Charity launches campaign as Commission report highlights how music can improve dementia care

AN INTERNATIONAL charity is launching a new awareness campaign celebrating the remarkable ways music can improve our lives and change our approach to people in care.

Music as Therapy International is an award-winning charity with over 20 years experience bringing music into the lives of vulnerable people in the UK and around the world. They believe passionately in the power of music to make the most of people’s potential, overcoming obstacles such as disability, trauma and mental illness.

The UK-registered charity’s #MusicCan campaign is launched 19 January 2018 to highlight the seemingly endless ways music can have a positive impact on the lives of every individual, no matter their circumstance or background.

Alexia Quin, founder and director of Music as Therapy International, said: “We are launching our campaign to highlight and celebrate the power and impact music can have for every one of us.”

As part of the campaign, the charity are sharing a collection of short films demonstrating the effect music can have on improving care. They are also encouraging the general public to get involved under the #MusicCan hashtag and share their own poersonal thoughts and feelings on what music can do for them.

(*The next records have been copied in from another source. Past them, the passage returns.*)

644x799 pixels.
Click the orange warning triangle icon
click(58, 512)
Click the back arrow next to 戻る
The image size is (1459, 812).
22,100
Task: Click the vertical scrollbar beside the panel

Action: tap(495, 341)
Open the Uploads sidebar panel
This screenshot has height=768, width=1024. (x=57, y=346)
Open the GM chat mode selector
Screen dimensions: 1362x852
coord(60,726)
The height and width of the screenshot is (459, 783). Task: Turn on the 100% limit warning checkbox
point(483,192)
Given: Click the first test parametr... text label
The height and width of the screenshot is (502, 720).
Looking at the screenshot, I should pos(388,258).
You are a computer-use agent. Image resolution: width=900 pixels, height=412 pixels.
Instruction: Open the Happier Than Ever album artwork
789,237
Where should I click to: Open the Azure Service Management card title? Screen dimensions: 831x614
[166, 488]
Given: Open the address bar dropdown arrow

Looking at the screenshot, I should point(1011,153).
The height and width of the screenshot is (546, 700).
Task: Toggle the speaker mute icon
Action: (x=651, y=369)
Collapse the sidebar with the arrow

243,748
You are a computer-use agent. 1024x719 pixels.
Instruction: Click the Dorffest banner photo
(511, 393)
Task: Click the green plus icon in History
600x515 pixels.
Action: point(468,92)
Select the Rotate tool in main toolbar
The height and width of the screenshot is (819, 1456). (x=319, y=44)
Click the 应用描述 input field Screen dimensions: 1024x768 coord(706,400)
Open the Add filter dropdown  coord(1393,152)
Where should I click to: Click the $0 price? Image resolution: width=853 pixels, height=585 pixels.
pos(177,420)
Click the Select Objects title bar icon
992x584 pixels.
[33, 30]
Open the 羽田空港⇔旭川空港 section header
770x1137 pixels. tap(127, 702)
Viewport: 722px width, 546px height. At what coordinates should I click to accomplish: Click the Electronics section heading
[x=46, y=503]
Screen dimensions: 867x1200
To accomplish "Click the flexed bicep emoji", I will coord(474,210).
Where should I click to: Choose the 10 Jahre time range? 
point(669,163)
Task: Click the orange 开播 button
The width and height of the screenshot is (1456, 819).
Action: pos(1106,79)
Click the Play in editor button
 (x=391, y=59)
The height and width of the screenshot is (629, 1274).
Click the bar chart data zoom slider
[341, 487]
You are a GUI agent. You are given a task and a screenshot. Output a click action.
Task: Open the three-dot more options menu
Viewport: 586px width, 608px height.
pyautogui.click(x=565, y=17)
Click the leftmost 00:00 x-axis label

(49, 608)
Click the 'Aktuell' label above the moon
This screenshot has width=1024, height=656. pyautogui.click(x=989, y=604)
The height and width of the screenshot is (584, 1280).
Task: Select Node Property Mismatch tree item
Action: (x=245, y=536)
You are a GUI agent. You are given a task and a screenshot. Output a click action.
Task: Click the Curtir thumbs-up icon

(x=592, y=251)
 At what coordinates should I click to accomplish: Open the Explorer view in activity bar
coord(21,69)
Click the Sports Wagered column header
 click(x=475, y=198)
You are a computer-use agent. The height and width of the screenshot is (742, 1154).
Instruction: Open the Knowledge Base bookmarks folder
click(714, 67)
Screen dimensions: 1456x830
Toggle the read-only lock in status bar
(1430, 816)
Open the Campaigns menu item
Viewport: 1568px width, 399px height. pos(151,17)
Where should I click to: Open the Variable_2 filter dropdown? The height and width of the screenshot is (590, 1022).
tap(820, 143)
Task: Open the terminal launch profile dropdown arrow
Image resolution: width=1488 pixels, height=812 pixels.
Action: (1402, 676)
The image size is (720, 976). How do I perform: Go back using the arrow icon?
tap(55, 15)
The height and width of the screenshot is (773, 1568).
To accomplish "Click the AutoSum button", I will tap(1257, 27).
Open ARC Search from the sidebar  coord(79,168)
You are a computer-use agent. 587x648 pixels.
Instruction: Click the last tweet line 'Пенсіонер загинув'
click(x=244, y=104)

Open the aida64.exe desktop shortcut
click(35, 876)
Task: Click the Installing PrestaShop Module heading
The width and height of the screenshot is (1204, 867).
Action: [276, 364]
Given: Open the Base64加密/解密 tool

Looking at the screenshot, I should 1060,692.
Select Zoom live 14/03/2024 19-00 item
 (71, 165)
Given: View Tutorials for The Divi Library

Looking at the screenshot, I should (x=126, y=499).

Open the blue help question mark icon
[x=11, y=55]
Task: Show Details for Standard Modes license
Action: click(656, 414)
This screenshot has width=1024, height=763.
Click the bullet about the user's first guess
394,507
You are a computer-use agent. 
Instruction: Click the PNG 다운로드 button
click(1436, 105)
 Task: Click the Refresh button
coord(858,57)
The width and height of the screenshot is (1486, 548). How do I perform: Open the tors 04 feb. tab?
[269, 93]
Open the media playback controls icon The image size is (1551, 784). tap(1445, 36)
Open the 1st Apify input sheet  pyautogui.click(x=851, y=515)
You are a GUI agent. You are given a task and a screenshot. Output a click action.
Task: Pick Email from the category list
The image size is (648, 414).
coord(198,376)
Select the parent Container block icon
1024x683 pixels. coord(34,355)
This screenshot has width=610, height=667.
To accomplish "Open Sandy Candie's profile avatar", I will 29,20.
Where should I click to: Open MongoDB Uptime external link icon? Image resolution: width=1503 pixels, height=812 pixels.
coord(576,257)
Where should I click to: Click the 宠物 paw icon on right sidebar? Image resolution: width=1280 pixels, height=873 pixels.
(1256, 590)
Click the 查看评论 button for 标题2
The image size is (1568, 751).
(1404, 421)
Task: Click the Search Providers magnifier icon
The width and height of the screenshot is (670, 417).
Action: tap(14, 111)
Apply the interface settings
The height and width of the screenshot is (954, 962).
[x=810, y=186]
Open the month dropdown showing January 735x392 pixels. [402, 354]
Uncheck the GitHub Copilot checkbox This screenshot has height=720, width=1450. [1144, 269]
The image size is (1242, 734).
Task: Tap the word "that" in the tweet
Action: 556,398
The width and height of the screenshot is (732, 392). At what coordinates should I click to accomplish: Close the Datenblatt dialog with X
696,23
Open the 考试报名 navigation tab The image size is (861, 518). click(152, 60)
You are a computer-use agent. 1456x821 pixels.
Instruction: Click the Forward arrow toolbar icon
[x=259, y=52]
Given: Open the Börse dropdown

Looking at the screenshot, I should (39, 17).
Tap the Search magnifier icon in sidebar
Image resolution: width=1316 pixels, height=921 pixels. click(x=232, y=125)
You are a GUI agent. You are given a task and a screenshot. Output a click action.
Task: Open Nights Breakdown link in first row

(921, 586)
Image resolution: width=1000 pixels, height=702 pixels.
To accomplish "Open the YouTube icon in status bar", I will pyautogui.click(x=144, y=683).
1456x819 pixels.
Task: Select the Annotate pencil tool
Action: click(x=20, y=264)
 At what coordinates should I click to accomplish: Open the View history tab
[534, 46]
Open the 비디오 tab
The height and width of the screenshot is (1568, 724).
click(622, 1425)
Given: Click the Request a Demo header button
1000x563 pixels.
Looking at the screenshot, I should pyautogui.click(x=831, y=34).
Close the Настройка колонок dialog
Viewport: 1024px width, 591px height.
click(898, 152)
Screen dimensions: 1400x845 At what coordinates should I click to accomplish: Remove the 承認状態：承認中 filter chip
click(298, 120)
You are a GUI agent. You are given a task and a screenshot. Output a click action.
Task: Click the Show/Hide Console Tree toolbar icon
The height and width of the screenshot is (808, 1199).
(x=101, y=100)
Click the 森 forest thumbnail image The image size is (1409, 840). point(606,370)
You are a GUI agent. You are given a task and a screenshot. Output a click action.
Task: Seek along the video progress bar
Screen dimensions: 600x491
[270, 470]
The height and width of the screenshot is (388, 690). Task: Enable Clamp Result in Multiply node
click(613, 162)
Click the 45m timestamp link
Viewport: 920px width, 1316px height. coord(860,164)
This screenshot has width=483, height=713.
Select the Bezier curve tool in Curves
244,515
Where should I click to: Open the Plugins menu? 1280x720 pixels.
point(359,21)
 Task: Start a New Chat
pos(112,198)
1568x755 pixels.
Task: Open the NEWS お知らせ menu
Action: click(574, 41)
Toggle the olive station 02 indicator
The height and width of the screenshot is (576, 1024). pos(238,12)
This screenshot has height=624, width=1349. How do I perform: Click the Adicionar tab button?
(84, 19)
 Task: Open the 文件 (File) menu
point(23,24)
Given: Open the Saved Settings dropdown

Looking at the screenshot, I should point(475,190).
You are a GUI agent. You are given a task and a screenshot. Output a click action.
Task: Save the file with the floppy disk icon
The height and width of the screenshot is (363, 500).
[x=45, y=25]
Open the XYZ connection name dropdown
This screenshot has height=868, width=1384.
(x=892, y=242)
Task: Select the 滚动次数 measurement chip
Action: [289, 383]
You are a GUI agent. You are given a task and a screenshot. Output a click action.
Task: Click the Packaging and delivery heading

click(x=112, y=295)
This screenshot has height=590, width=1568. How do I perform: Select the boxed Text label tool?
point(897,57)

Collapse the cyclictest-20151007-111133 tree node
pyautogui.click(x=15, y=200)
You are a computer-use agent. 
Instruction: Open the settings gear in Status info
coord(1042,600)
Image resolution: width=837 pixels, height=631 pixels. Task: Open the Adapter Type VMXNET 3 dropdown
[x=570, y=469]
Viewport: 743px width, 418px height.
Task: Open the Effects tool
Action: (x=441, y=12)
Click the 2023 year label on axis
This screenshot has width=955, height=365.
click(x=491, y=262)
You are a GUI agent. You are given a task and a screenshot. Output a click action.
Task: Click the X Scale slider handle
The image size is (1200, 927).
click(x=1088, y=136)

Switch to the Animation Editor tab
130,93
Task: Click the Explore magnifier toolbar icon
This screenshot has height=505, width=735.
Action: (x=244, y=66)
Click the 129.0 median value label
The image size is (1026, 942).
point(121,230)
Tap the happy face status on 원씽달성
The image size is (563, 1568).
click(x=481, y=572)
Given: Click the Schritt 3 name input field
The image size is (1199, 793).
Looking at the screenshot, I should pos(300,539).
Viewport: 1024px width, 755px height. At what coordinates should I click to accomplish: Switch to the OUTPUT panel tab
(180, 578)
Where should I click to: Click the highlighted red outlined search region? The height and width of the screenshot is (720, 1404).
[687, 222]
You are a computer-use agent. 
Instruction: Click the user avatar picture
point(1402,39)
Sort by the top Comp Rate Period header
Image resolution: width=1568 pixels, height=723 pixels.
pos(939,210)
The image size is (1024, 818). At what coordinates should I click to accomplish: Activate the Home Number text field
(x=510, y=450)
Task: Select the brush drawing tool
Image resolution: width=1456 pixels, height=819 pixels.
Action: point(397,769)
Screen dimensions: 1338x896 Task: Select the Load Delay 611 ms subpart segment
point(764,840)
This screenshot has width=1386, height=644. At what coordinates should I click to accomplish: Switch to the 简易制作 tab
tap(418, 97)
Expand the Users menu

The campaign is launched to coincide with the publishing of a report (18 January 2018) following a Commission on Dementia and Music by the International Longevity Centre UK (ILC). Among its findings the Commission, which was sponsored by the Utley Foundation, recognises the wealth of evidence supporting the use of music to improve the lives of people living with dementia.

According to figures from the Alzheimer’s Society, there are around 850,000 people living with dementia in the UK today, with higher health and social care costs (£11.9bn) than cancer (£5.0bn), stroke (£2.9bn) and chronic heart disease (£2.5bn) combined. It is anticipated there will be one million people living with dementia in the UK by 2025.

Considering the use of music in dementia care, Alexia said: “This report clearly highlights the massive part music has to play in the care of people with dementia. Not only is music adaptable for people with different forms of the disease, it has no known negative impacts, especially when compared to the use of anti-psychotic medications.”

Alexia added: “By focusing on the positive message of ‘Music Can’, we hope this campaign will help raise awareness of the potential for music to change the way we care.”